You may be right, Alvin, if you drive on perfectly level ground. Out here in the American west, you’d never make it over Donner Pass barefoot. You just wouldn’t. We’re talking big-rigs here, I assume.

3 years ago
Reply to  Tommy Molnar

Tommy I rest my case, maybe I’m wrong. Maybe I would need chains to get over Donner Pass. We’ve got some pretty big hills to climb in the Canadian Rockies to, though and I’ve never needed chains to get over any of them.
I think you’d agree on a point not one person mentioned because almost everyone today wants to drive in winter conditions like they’re in the middle of August. SPEED.

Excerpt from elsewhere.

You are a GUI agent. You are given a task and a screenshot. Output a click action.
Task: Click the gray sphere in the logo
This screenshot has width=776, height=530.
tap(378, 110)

I slow down, it’s the loon passing me in a blizzard I fear, not the blizzard. Thanks for your input.

3 years ago

I’ve thought about getting them for my motorhome. I have no intention of ever actually using them, as I would wait a day or two for the weather to clear first, but since they meet the requirements of the law to carry chains when winter driving in the mountains, and are much lighter than chains, I like the weight savings.

Dietrich Kanzler
3 years ago

My truck and my wife’s car are 4×4. I bought chains for them because I’m required to carry chains in the snowy mountains but have not needed them in 12 years. It’s just one reason why I have a truck camper. We live in So Cal so for us snow is optional.

3 years ago

check out the link to autosock, pricey and only 300 – 400 mile wear. Nope, will stick to chains.

Primo Rudy's Roadhouse
3 years ago

300 to 400 miles and speed limited to 20 mph? Tire chains seem a better choice. But what do I know? I quit driving truck years ago and now live in South Texas.

Tommy Molnar
3 years ago

I looked into these ‘socks’ last year – and was unimpressed. They are flimsy and cannot be driven on dry or simply wet pavement. Anyone who has had to deal with the dreaded “Chains Required” zones knows that many times there is NO snow on the ground where you’re required to chain up. The snow is farther up the road but the “chain up” area where there is room to chain is where you must do the deed. So if you put your ‘socks’ on there, they’ll quite likely be trashed by the time you hit the actual snow. “They say” as long as you’re in the snow when you put them on they work great. I like Russ and Tiña’s advice. Stay out of the snow in the first place. My advice? Carry chains just in case. Just sayin’.

3 years ago
Reply to  Tommy Molnar

You are right Tommy. I live in a So CA mountain community and CalTrans sets up chain control miles from the snow covered roads. Reason is they need a large area for people to pull over and install chains. These would wear out before you got to the snow. Buy good chains and do not buy cable chains …. they come off all the time. The roads are littered with them following a storm.